Keyless Covert Communication via Channel State Information
Hassan ZivariFard, Matthieu R. Bloch, Aria Nosratinia

TL;DR
This paper investigates how to achieve covert communication over state-dependent channels without shared keys by extracting secrecy from channel state information, deriving capacity regions and bounds.
Contribution
It introduces a novel approach to covert communication that does not rely on shared keys but uses channel state information to ensure secrecy from an adversary.
Findings
Derived the covert capacity region with channel state at both transmitter and receiver.
Established inner and outer bounds for covert capacity with channel state only at the transmitter.

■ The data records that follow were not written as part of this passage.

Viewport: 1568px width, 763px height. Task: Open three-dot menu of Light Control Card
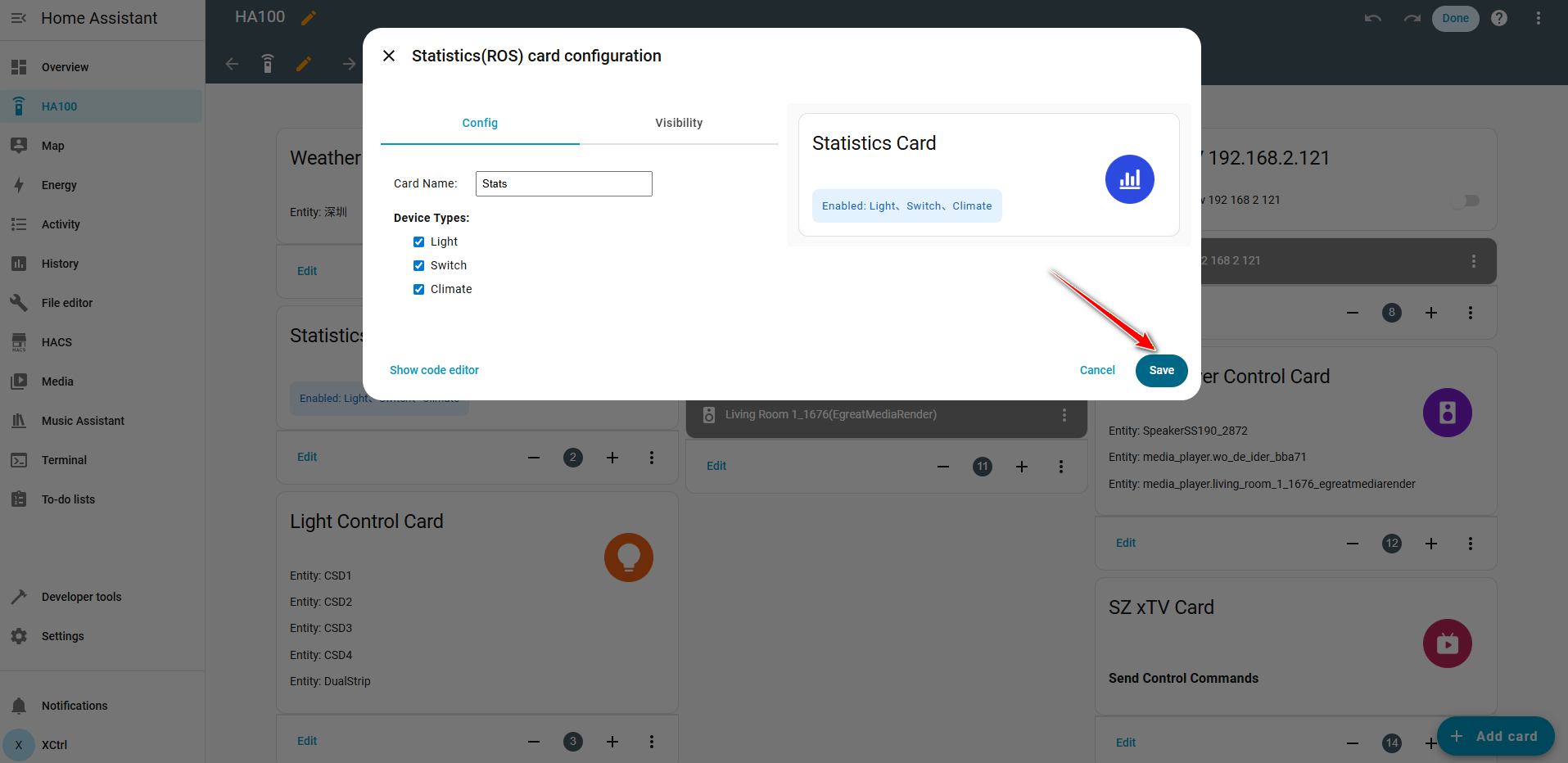click(x=652, y=742)
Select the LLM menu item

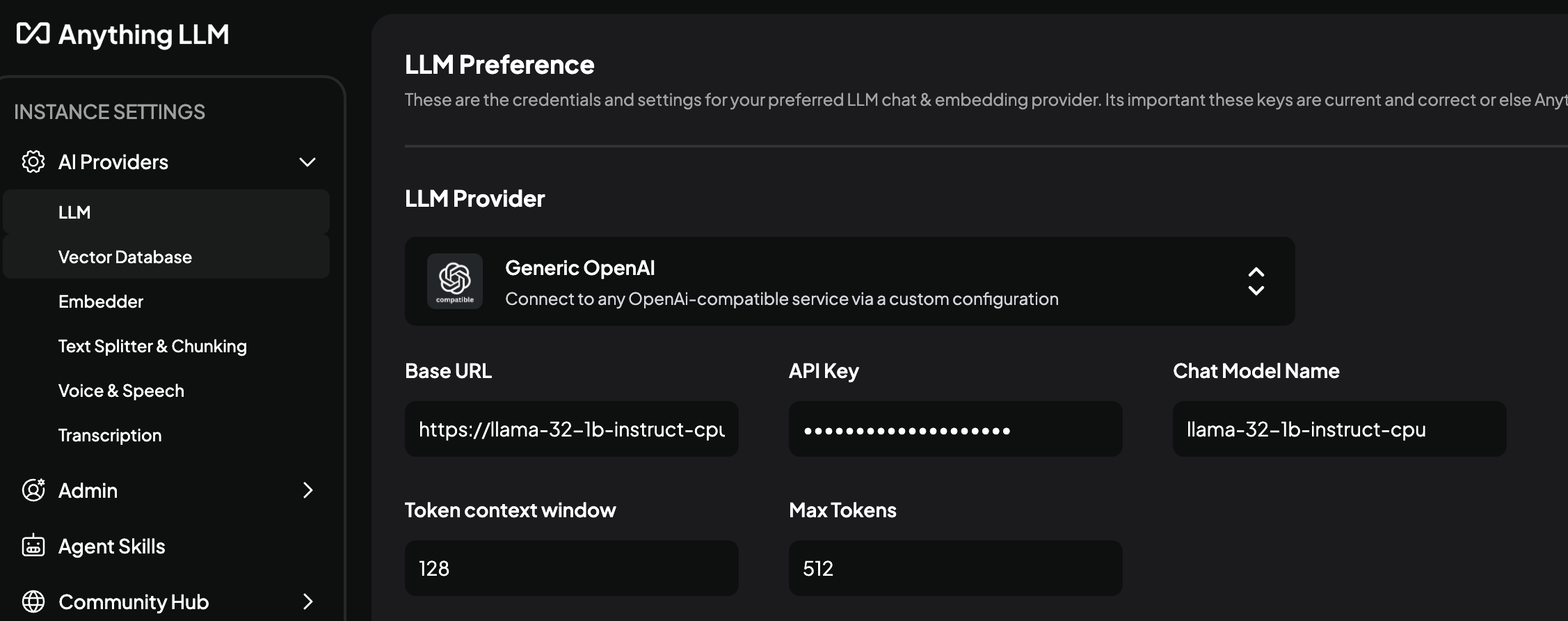tap(74, 212)
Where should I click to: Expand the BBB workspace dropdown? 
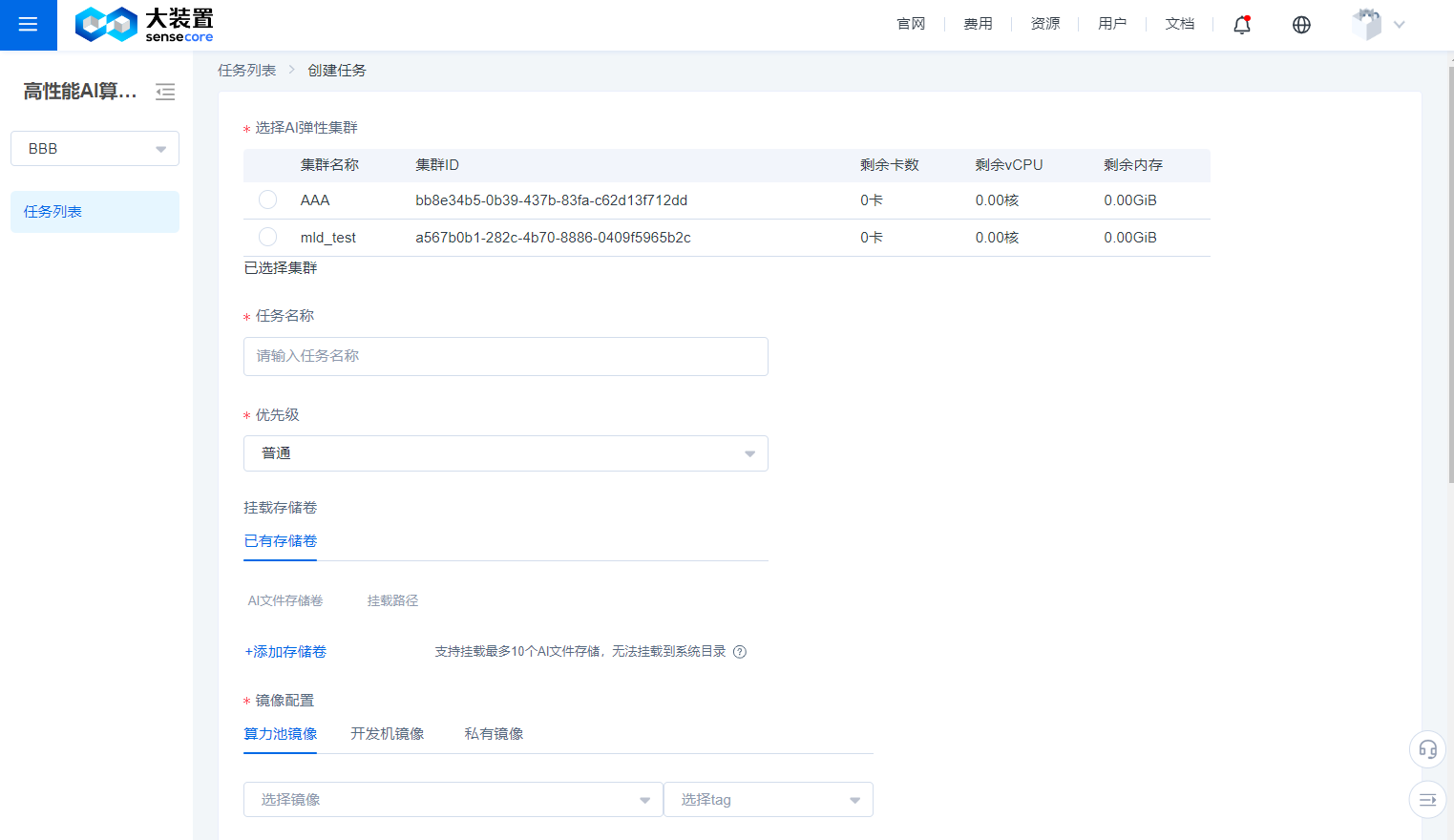click(x=95, y=149)
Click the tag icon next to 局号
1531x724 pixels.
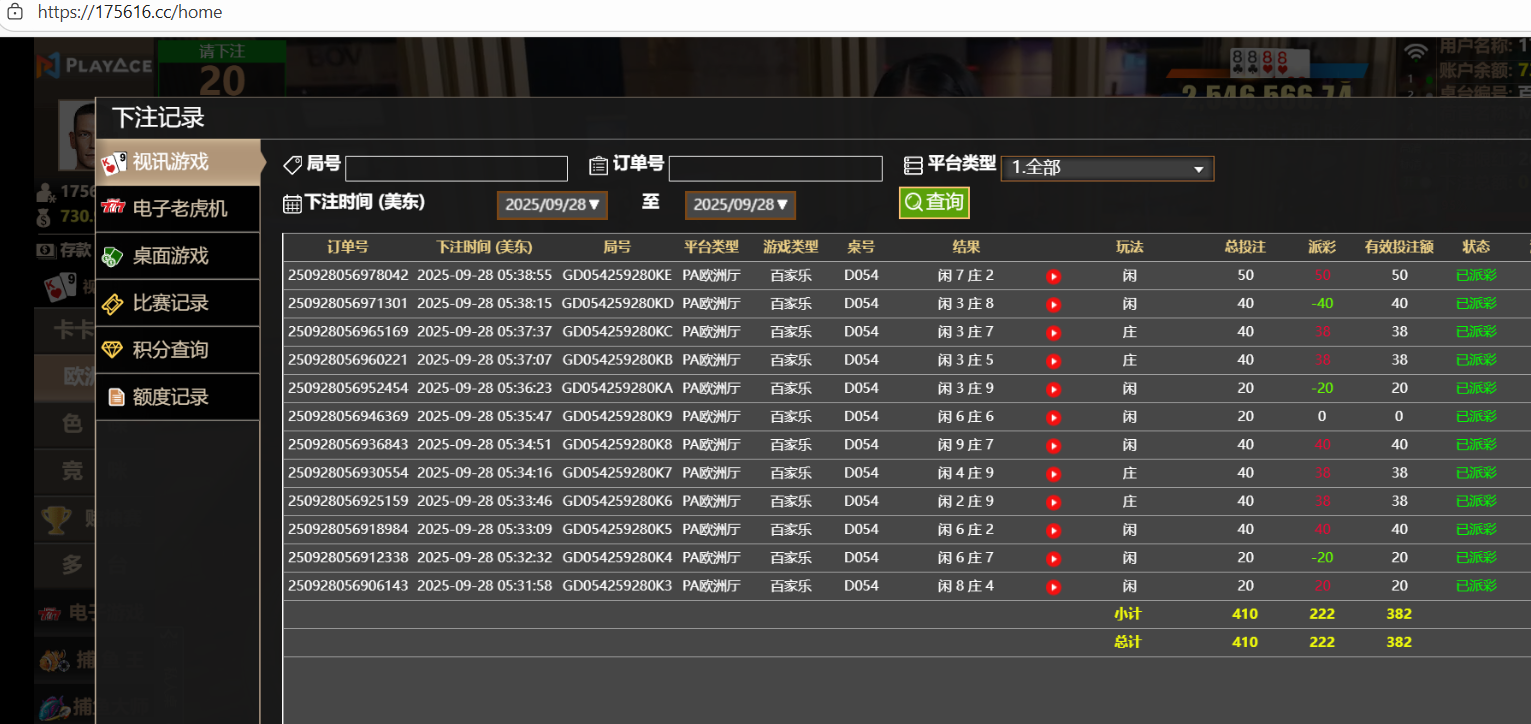[x=293, y=165]
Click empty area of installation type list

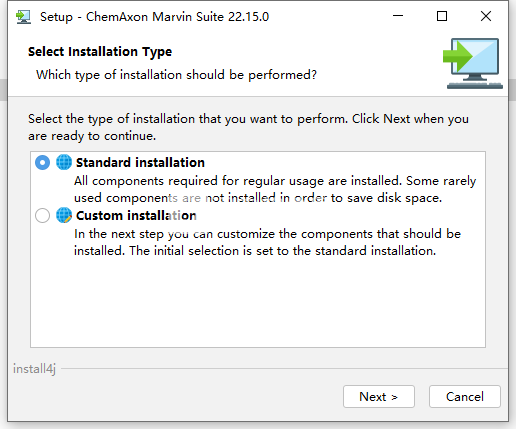pos(258,303)
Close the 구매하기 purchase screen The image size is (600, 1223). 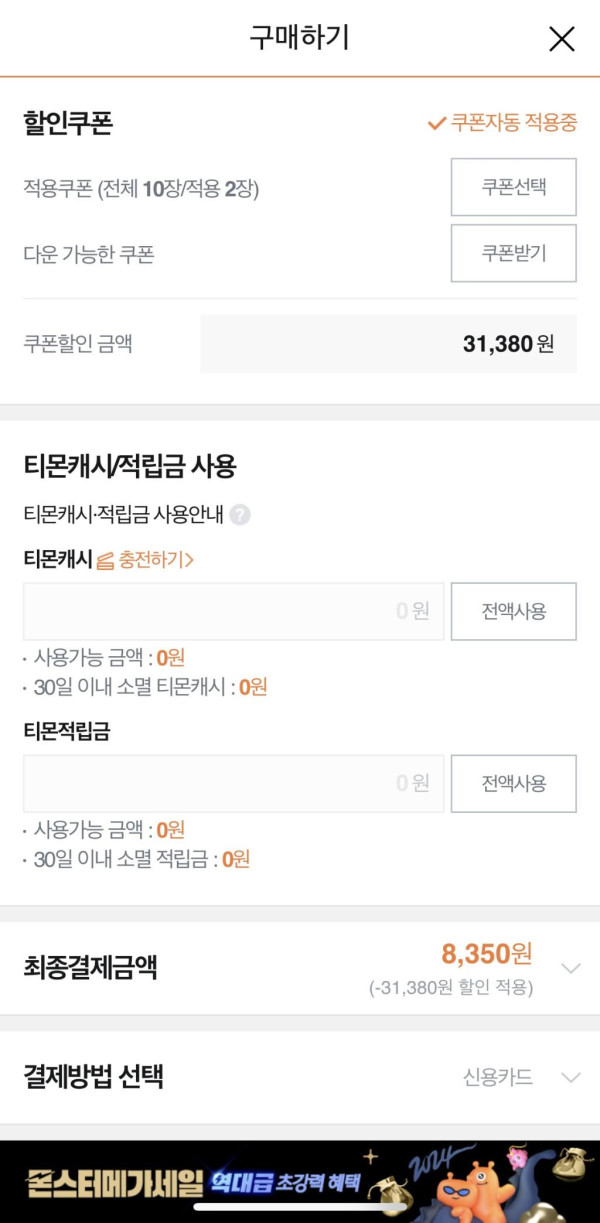[562, 39]
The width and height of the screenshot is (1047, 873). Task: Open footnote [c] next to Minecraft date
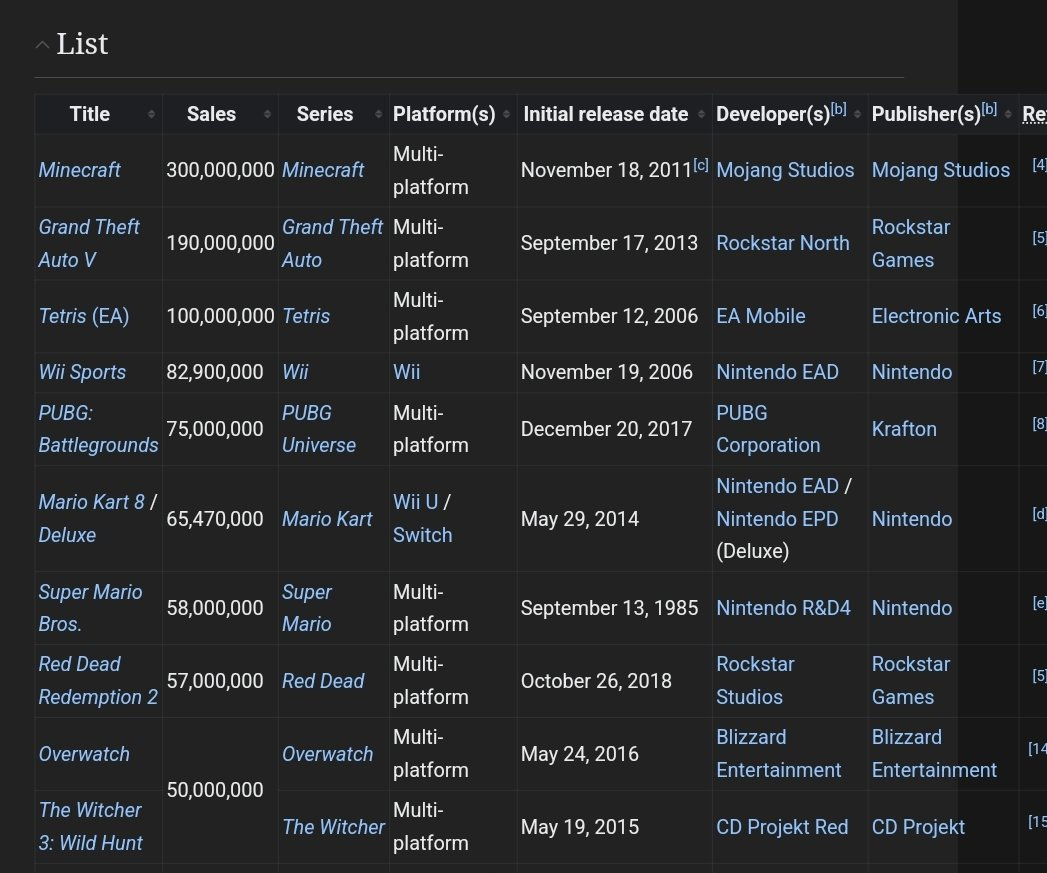[701, 165]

Demonstrated scenarios where covert capacity is positive with state information but zero without it.
Abstract
We consider the problem of covert communication over a state-dependent channel when the channel state is available either non-causally, causally, or strictly causally, either at the transmitter alone or at both transmitter and receiver. Covert communication with respect to an adversary, called "warden," is one in which, despite communication over the channel, the warden's observation remains indistinguishable from an output induced by innocent channel-input symbols. Covert communication involves fooling an adversary in part by a proliferation of codebooks; for reliable decoding at the legitimate receiver, the codebook uncertainty is typically removed via a shared secret key that is unavailable to the warden. In contrast to previous work, we do not assume the availability of a shared key at the transmitter and legitimate receiver. Instead, shared randomness is extracted from the channel…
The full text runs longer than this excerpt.